Maybe the cost of pothole repair had something to do with Albert Hall at the time? Did they renovate then, sidelining the hole repair? Or Tara Browne dying in car accident = potholes = (more car accidents?) = news article = this song = Beatles performance.

Most likely, it’s probably just an absurd non-sequitur.

The Albert Hall is a large concert hall in London, named after Queen Victoria’s consort, Prince Albert.

Yes, it is an absurdist non-sequitur.

First of all, the song had nothing to do with Tara Browne: that’s just a modern-day reporter speculating in a vacuum.

According to all reports on the song, the first two verses were inspired by news articles Lennon saw. The first was about someone who committed suicide by shooting himself in a car while driving. The second was an odd article that talked about a bunch of holes found in Blackburn. In both cases, Lennon was just reporting what he read in the news: I read the news today.

The bridge section is a leftover song by McCartney spliced in, of course.

Lennon liked wordplay. Here he was playing with the actual news articles he saw. Tara Browne was never mentioned in any accounts on how the song was written.

You may be right that the Tara Browne connection is just journalistic speculation, but it isn’t “modern day” speculation.
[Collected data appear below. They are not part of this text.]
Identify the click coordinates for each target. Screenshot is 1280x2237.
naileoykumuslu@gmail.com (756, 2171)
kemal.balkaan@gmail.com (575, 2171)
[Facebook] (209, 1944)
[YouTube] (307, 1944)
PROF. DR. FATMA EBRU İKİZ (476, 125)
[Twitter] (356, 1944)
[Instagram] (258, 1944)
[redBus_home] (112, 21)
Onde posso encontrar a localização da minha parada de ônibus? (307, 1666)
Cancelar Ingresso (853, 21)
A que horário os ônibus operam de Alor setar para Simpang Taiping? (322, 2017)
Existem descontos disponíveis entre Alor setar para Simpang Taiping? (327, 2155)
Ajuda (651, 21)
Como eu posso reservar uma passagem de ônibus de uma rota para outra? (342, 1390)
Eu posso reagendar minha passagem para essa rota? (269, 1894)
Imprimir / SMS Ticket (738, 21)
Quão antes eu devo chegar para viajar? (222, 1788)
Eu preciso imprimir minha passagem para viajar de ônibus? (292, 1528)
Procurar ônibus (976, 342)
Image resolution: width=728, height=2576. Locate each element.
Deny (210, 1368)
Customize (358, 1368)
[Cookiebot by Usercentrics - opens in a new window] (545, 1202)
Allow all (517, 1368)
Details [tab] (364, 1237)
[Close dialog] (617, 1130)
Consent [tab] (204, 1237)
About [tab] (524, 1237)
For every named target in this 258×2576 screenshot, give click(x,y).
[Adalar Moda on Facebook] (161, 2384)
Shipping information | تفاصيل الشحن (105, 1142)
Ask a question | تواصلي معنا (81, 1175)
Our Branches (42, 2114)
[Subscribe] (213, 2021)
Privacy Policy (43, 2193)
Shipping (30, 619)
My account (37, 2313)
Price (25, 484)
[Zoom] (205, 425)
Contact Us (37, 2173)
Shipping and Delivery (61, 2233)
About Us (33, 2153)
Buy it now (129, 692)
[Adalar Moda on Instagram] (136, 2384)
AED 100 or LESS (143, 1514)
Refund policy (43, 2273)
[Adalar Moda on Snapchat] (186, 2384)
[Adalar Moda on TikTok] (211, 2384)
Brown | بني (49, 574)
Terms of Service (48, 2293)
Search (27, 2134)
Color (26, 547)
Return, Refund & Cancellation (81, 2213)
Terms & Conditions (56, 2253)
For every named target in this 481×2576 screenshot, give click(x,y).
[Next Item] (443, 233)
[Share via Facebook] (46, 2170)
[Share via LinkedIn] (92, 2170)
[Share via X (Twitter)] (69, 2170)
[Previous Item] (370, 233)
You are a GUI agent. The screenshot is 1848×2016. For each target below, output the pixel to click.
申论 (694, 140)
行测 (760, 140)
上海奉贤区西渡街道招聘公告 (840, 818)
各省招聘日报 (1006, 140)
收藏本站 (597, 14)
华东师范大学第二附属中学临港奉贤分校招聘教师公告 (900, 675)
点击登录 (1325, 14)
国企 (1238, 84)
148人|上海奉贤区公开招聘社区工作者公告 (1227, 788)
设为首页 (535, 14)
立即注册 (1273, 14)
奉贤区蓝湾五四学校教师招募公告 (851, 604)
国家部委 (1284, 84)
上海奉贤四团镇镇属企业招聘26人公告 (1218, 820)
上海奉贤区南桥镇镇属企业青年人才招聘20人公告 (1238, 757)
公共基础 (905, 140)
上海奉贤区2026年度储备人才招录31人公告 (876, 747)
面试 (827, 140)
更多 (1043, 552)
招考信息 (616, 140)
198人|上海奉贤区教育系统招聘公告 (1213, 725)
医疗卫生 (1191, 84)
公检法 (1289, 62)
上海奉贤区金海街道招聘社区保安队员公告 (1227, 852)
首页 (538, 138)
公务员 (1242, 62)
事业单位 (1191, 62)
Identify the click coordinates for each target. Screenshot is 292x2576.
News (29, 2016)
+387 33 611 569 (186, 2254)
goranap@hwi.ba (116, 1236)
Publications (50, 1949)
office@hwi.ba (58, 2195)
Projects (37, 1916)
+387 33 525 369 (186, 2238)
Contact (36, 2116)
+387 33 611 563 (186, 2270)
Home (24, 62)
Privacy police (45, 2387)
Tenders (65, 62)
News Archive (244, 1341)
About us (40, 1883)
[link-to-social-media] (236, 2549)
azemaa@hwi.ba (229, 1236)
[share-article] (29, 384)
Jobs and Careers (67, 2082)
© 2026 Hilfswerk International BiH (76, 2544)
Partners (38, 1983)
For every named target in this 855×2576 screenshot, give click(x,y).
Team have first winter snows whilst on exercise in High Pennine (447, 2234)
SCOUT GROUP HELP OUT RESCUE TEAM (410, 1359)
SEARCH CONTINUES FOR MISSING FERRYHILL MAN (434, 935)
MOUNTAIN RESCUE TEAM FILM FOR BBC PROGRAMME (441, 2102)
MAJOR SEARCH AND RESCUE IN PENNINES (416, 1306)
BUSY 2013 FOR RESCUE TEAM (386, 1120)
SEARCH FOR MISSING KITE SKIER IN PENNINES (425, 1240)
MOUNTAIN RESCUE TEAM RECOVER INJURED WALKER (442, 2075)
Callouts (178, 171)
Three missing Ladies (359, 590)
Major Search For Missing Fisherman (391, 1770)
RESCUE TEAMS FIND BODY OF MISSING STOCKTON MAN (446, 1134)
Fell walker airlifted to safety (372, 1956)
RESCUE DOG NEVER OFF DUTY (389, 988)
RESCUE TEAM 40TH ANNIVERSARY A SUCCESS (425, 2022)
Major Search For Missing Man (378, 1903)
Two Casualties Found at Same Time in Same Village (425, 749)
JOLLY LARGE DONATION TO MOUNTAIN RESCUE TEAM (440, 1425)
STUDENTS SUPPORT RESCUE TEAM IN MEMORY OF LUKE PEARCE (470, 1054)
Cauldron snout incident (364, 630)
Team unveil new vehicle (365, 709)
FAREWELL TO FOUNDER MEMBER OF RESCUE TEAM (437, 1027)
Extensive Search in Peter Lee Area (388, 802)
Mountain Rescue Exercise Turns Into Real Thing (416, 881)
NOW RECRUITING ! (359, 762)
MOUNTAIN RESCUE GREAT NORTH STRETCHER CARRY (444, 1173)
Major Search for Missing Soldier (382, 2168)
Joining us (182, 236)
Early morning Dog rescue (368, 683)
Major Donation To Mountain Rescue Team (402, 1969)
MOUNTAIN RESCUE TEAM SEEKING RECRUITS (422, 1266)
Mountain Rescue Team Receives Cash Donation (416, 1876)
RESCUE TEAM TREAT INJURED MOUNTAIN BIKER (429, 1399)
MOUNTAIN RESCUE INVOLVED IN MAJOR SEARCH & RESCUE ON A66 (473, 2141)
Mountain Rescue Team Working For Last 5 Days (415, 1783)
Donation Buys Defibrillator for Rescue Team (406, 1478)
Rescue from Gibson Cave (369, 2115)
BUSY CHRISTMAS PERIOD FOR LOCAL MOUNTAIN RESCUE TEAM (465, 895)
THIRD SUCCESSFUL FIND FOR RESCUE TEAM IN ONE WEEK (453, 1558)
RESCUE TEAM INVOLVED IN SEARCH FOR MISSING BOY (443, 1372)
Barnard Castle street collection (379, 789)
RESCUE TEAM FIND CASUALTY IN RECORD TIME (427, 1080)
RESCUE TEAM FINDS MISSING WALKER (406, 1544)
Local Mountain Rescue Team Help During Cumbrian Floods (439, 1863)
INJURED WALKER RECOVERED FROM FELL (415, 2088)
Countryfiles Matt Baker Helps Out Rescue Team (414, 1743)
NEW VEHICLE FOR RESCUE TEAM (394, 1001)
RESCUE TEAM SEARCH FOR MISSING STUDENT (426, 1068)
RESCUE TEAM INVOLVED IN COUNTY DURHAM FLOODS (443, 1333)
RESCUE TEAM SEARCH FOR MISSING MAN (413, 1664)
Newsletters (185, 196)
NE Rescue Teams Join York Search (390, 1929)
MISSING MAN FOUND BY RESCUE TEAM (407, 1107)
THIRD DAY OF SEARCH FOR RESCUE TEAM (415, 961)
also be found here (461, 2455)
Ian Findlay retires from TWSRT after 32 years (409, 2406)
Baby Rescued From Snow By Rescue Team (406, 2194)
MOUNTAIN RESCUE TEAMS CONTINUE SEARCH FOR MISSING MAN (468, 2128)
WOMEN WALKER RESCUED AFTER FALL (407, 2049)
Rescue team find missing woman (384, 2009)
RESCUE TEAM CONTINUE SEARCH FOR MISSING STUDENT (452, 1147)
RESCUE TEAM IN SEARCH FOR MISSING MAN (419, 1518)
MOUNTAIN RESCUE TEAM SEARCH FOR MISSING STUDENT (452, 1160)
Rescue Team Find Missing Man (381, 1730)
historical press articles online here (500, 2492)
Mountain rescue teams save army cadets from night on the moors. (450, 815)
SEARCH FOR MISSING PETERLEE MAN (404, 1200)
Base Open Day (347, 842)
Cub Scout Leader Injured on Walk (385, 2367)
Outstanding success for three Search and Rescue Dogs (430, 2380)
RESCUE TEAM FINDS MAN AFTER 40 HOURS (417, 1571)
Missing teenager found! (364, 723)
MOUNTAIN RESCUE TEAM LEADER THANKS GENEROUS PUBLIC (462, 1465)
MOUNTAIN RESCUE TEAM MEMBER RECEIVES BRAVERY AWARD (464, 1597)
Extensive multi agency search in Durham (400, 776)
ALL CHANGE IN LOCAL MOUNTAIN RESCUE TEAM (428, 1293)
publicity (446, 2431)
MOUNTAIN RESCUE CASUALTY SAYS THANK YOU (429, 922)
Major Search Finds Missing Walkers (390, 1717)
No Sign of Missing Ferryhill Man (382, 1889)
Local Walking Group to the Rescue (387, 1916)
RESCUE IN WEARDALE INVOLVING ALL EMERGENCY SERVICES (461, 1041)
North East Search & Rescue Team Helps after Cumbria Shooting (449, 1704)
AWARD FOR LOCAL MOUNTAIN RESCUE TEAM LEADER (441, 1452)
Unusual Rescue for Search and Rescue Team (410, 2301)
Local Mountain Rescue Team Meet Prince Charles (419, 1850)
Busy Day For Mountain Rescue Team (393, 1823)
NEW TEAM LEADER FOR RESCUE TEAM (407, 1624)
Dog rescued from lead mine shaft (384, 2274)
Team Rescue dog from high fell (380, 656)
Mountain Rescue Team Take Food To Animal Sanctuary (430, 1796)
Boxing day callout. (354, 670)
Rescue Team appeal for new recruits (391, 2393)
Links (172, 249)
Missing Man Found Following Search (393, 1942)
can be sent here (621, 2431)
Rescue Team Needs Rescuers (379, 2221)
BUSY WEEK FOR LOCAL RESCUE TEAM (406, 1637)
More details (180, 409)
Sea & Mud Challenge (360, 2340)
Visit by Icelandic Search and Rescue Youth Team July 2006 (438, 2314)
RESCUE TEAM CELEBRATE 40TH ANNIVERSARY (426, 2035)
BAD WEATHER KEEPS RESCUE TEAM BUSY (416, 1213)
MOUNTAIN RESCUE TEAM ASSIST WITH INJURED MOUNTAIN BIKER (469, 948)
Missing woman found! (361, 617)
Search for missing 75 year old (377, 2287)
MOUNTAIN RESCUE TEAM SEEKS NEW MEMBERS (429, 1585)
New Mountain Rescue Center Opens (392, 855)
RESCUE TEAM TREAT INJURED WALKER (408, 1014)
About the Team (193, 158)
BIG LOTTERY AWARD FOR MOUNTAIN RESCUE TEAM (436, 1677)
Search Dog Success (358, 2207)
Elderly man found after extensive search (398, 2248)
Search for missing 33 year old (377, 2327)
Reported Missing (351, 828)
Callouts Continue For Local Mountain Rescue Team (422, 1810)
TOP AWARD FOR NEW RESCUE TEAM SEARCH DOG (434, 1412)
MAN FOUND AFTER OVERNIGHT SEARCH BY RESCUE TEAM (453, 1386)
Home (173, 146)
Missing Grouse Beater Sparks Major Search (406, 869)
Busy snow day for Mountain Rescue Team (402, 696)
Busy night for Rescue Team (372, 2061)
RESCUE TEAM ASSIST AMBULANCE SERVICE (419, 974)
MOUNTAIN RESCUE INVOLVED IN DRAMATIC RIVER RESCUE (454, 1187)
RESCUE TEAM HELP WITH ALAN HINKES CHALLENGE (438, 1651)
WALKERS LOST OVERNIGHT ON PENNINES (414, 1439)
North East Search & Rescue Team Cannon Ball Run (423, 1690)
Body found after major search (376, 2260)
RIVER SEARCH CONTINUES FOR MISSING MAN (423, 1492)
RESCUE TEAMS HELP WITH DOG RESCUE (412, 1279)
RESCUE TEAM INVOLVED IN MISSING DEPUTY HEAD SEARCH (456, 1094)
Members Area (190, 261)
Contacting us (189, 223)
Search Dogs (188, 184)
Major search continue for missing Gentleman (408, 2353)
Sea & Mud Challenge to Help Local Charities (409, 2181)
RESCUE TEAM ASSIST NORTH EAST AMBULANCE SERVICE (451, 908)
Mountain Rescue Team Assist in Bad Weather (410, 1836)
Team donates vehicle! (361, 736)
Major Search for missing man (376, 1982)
I can remember reading about it a very long time ago, I think back in the '60s, not very long after Sgt Pepper was first released.

Two quotes from Lennon about the inspiration for the first verses:

Maybe the number of potholes corresponds to the number of seats in the Albert Hall?

Actually, this one book I’ve got on Beatles songs (published as Here, There, and Everywhere, reissued as The 100 Best Beatles Songs) pointed out one of the absurdities in this–a hole is full of nothing, so by counting the holes, the editorial writer was literally counting nothing. In other words, people didn’t make a big deal over the death of a human being, turned away in disgust from a film about war, but literally “made a big deal over nothing.”

Am I the only one who thought that it’s a song about a drug trip?
Like Lucy in the Sky with Diamonds.
LSD was the big thing for the media to rant and rave about in 1967. And the phrase to “blow your mind” was popular,-originally meaning drug-induced, and later adapted to mean just “wow, that’s great”.

Since the lyrics to “day in the Life” are mostly nonsense, I thought “he blew his mind out” in a car meant he was doing drugs.

Or, more likely, John Lennon was doing drugs when he wrote it.

But I was a pre-teenager at the time.

Yep, that I knew.

Had the Beatles ever performed there?

Basically, I was wondering if the cost to repair the holes was somehow compared to the cost of building or renovating Albert Hall (mundane budgetary politics and all that) perhaps mentioned in the same article Lennon read?

Here’s the article:

No, they hadn’t.

The song isn’t about any one thing. But Lennon said drugs are in there, too. I mean, it’s hard to ignore that reading of “I’d love to turn you on.”